Pengelolaan keuangan masih menjadi titik lemah para seniman yang ada di Yogyakarta. Meskipun seringkali membuat seniman harus berkarya tanpa memikirkan sisi keuangan ataupun pendapatan mereka selama ini.
Oleh karenanya, UOB Indonesia menggelar ArtFul Balance. Hajatan yang digelar di Museum Benteng Vredeburg, Kamis (27/6/2024) ini mengajak seniman dan pegiat seni di Jogja memahami pengelolaan keuangan.
Dalam acara tersebut para seniman diajak memahami lebih mengenai literasi keuangan yang akan membantu dalam pengelolaan finansial. Pasalnya pemahaman literasi pengelolaan keuangan saat ini masih merupakan persoalan fundamental untuk membangun budaya keuangan yang berorientasi menjaga kesehatan keuangan.
“Perencanaan keuangan dan perkiraan keuangan yang dibutuhkan memang masih lemah,” kata Head Of Strategic Communication and Brand Head UOB Indonesia Maya Rizano.
Masih rendahnya tingkat literasi dan inklusi keuangan menjadi salah satu kendala dan berdampak besar bagi masyarakat tak terkecuali bagi para seniman, yang saat ini populasi pekerja seni dan kreatif Indonesia tercatat sebesar 200 ribu lebih. Situasi inilah yang kemudian mendorong UOB Indonesia untuk aktif bergerak berkolaborasi membantu para seniman.
Dia menambahkan penerapan art management sangat penting sebagai pengetahuan dasar dalam pengelolaan seni. Sebagai pekerja seni dan kreatif haruslah bisa mengambil bagian dan bergerak dinamis, menghadapi perubahan serta lingkungan global.
“Kedepannya sebagai seniman, sangat perlu dalam mengoptimalkan potensi dan kinerja bidang kebudayaan serta penguatan di sektor keuangan,” tambahnya.
Vera Margaret, Head of Deposit & Wealth Management UOB Indonesia menambahkan edukasi terhadap pengetahuan pengelolaan keuangan bagi masyarakat sangat perlu dilakukan. Penjelasan terkait berbagai produk dengan risikonya secara jelas dan baik, agar dapat menikmati hasilnya secara nyata jadi tujuan akhir.

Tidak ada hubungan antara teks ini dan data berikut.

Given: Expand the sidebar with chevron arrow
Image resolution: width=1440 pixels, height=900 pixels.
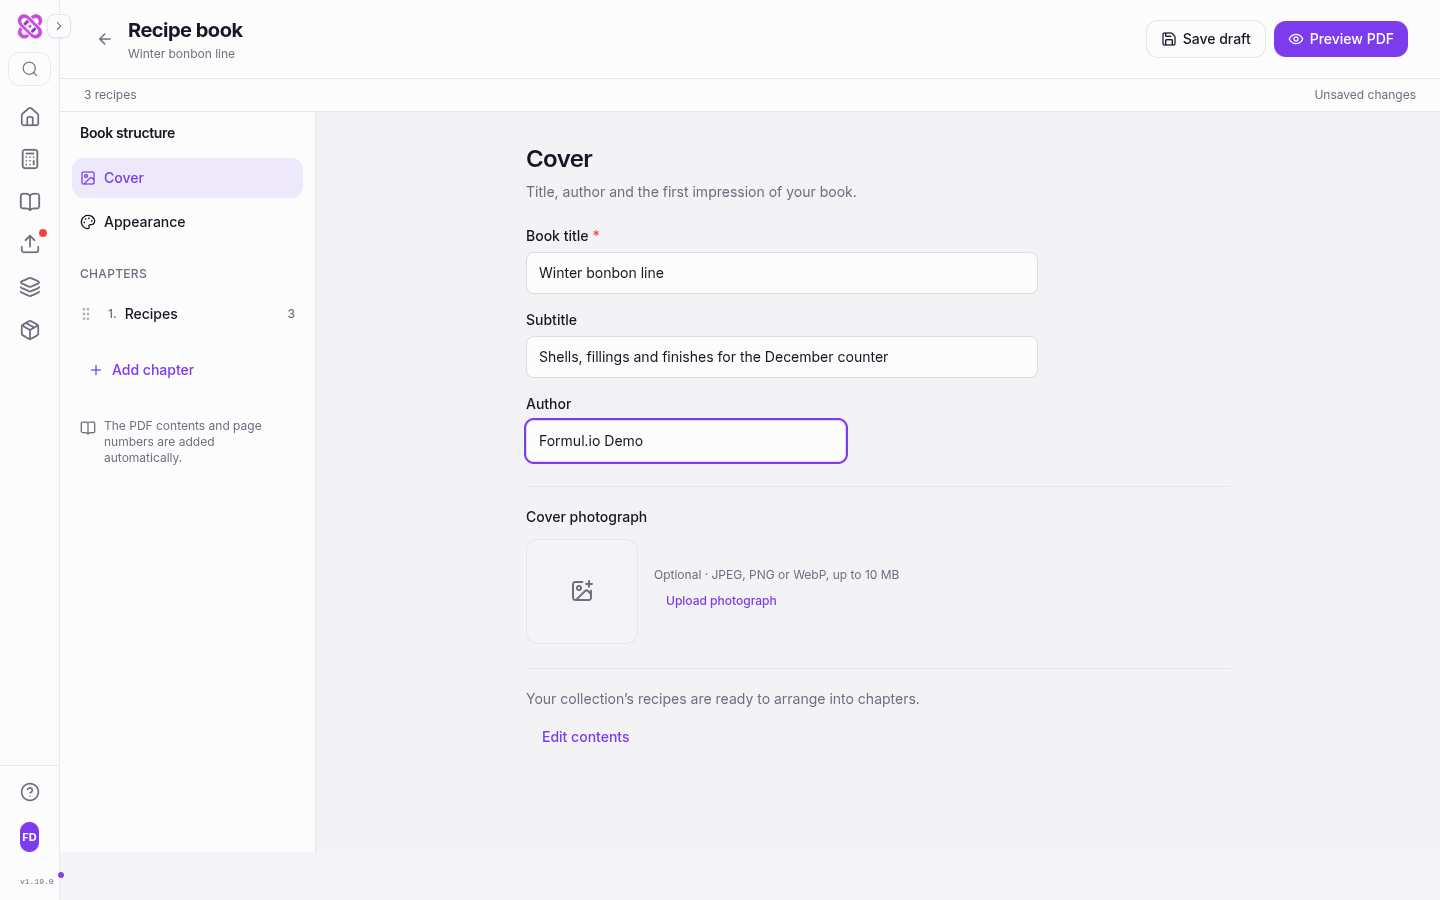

Sementara Heri Pemad, yang 17 tahun mengkreasi Artjog juga pendiri Pemat Art Management mengungkap bahwa literasi keuangan pada seniman sangat penting untuk dilakukan. Ia mengapresiasi UOB Indonesia yang peduli pada seniman bahkan sudah 14 tahun rutin menggelar UOB Painting of The Year.
“Kami dulu awalnya memang dari senang, dapat untung akhirnya menekuni. Rugi rupiah tak apa yang penting senang. Ini yang membuat galeri itu ada ruhnya,” tambahnya.
Pemad mengungkap, gerak seni yang dinamis ternyata bisa membawa dampak besar bagi masyarakat. Ia menceritakan dulu Artjog hanya digelar satu minggu, kemudian 15 hari, satu bulan, 1,5 bulan dan saat ini 2 bulan 5 hari.
“Banyak faktor, namun dengan dampak penyelenggaraan event begitu luar biasa maka banyak hal bisa dilakukan,” terusnya.
“Laporan multiplay effect Artjog ternyata besar. Omset di dalam itu bisa mencapai Rp 100 miliar dan selama dua bulan itu terlaporkan sampai Rp 1,2 Trilyun,” tandas Pemad.